Posts Tagged ‘health reimbursement arrangements’

Update on MSP Reporting Requirements for HRAs

September 29, 2011

Yesterday CMS published an alert notifying group health plans that it is changing the Medicare Secondary Payer  reporting requirements for HRAs by increasing the threshhold at which an HRA is required to participate in MSP reporting from $1,000 to $5,000.  HRA coverage that reflects a benefit of less than $5,000 per year (including any roll-over contributions from the previous year) will not be required to report MSP data effective with the start of the HRA’s first plan year on or after October 3, 2011.   While this is good news for HRA sponsors with lower threshholds, HRA sponsors should note that the reporting exemption does not mean that HRAs with annual benefits of less than $5,000 are exempt from the general MSP payment policies and it will not change the primary payer status of the HRA coverage. 

The alert also notifies HRAs required to participate in MSP reporting of a new reporting requirement.  A notice of termination must be submitted when an insured has exhausted his/her HRA balance and no additional funds will be added for the remainder of the coverage year.

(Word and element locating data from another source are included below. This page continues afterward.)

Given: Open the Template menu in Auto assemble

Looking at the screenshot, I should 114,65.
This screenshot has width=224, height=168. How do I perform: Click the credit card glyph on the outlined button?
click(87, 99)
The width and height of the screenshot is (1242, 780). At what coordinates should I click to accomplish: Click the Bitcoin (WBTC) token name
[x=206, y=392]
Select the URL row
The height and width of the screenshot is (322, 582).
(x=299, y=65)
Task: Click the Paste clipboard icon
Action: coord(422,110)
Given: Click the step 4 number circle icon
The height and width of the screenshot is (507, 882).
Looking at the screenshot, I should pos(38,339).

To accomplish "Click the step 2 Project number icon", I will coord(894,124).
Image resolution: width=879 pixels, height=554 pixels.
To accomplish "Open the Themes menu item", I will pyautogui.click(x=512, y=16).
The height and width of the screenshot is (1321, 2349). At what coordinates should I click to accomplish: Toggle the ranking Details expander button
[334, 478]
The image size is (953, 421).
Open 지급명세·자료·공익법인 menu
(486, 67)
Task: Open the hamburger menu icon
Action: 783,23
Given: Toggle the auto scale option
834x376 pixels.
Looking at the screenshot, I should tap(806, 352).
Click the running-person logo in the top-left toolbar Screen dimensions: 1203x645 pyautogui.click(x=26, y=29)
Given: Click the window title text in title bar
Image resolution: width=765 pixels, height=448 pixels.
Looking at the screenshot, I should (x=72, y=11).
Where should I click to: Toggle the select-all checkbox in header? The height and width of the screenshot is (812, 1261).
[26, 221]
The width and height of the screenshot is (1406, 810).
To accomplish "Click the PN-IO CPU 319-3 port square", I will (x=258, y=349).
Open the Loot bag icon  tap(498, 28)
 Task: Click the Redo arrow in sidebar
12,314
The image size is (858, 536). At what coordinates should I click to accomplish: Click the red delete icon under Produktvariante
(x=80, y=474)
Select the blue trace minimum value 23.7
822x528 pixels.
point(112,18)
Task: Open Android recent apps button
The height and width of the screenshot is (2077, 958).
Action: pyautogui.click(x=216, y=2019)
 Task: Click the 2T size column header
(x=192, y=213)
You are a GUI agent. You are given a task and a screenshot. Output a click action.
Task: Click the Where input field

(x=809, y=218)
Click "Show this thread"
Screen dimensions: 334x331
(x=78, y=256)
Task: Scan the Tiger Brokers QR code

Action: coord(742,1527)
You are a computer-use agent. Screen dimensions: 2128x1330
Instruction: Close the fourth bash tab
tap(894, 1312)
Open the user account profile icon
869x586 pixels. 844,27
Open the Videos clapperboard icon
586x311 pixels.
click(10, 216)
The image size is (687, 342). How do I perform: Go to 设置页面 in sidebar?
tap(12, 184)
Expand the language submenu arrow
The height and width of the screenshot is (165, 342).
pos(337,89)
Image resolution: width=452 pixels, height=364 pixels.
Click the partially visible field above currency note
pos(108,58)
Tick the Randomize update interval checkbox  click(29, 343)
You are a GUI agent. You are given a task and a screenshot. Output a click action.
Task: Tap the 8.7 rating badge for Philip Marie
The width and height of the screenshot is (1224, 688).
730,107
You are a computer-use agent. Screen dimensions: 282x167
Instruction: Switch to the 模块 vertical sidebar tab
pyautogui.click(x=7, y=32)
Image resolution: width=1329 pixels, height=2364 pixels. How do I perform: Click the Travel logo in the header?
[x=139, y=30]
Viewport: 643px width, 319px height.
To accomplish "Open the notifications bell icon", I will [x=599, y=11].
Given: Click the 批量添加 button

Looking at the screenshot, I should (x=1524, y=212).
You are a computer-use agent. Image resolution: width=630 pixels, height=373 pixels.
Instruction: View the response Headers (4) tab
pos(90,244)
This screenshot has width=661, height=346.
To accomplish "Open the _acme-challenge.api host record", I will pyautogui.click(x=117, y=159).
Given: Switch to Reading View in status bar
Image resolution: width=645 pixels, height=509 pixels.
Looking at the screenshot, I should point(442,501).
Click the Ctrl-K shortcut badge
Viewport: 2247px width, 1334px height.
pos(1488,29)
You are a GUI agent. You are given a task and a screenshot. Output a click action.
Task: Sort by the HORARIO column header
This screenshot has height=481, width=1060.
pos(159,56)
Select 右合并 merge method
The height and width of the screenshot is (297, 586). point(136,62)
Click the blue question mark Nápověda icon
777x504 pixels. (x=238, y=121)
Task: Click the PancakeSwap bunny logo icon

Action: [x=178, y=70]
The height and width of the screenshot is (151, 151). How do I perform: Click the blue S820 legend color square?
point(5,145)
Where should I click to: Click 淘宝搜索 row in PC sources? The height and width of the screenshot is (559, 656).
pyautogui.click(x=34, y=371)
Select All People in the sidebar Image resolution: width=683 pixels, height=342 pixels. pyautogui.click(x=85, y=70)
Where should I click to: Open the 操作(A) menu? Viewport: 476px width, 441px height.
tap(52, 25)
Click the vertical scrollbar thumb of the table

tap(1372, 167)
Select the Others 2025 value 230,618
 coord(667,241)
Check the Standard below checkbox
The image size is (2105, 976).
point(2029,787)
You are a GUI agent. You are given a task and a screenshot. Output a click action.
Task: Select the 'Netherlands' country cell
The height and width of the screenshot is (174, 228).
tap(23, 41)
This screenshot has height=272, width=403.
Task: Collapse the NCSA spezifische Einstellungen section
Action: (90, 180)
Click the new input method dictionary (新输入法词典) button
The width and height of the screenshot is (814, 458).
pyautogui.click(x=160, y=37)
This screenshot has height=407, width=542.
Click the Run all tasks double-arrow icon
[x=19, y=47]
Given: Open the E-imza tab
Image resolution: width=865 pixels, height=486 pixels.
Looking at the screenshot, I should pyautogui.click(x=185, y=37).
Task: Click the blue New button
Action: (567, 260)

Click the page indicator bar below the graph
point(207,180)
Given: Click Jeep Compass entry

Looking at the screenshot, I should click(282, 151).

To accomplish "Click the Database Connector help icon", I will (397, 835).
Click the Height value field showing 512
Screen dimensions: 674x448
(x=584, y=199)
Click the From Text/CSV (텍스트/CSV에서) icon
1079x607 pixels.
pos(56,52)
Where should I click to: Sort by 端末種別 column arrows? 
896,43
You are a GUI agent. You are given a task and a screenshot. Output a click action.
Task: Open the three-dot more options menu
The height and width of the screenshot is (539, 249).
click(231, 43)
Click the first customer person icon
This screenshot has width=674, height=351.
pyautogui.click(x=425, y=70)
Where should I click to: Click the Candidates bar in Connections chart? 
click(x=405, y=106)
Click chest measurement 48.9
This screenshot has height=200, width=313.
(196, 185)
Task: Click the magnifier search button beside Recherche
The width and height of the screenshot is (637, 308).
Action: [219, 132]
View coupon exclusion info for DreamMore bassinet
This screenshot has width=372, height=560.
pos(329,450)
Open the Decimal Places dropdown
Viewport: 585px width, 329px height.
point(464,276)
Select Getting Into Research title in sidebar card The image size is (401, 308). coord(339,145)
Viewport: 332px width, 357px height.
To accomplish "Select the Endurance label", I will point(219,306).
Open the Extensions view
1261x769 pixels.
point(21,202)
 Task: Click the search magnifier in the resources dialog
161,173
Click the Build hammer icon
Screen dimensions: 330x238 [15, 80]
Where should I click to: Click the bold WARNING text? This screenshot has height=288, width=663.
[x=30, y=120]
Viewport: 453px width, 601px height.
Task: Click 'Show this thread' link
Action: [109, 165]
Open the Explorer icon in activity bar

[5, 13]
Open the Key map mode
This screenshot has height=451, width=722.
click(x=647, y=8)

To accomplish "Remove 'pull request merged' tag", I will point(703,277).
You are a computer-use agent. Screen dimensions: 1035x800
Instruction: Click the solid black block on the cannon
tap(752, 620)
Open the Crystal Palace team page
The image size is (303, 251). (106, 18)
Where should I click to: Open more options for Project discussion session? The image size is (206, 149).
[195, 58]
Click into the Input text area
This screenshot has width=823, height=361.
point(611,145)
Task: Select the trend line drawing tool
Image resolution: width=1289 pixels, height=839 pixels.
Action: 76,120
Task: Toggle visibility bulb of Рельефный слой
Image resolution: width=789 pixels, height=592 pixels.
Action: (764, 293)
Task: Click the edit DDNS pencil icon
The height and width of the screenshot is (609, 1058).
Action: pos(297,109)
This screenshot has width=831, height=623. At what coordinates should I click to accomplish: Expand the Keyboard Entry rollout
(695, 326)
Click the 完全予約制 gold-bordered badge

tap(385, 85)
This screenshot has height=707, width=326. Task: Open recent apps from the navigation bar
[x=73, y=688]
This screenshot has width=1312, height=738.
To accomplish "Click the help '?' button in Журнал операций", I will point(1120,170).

A copy of the alert can be accessed at http://www.cms.gov/MandatoryInsRep/Downloads/HRACoverage.pdf

HRAs & Annual Limit Restrictions

August 24, 2011

Health reimbursement arrangements (“HRAs”) in effect prior to September 23, 2010 no longer need to apply to HHS for a waiver of the annual limit restrictions in the Affordable Care Act.  Under the Act, group health plans, including HRAs, are subject to annual limit restrictions on essential health benefits until 2014.  Beginning in 2014,  annual limits on essential health benefits are prohibited.  In previous guidance, HHS clarified that an HRA integrated with an underlying medical plan (for example, an HRA subsidizing deductibles or out of pocket maximums imposed by an employer’s major medical plan) complies with the annual limit restrictions if the underlying medical plan complies.  However, stand-alone HRAs (for example, HRAs that reimburse employees directly for insurance premiums or medical expenses) were not addressed and presumably have to comply with the annual limit restrictions.  Until 2014, HHS has allowed plans who by their nature cannot comply with the annual limit restrictions (mini-med plans, HRAs, etc.) to apply for an annual waiver of the restrictions provided the plan was in place prior to September 23, 2010.   In guidance released on Friday, HHS exempts HRAs from the waiver application process, recognizing that by their nature HRAs  have annual limit restrictions far below those required by the Act.  A copy of the guidance is available at http://cciio.cms.gov/resources/files/final_hra_guidance_20110819.pdf   In light of this guidance, stand-alone HRAs no longer need to apply for an annual waiver to be exempt from the annual limit restrictions provided the stand-alone HRA was in effect prior to September 23, 2010.    The new exemption applies only until 2014 at which time the waiver program will end.  HHS will need to issue further guidance on how HRAs will be treated in 2014 when annual limits are no longer allowed on essential health benefits.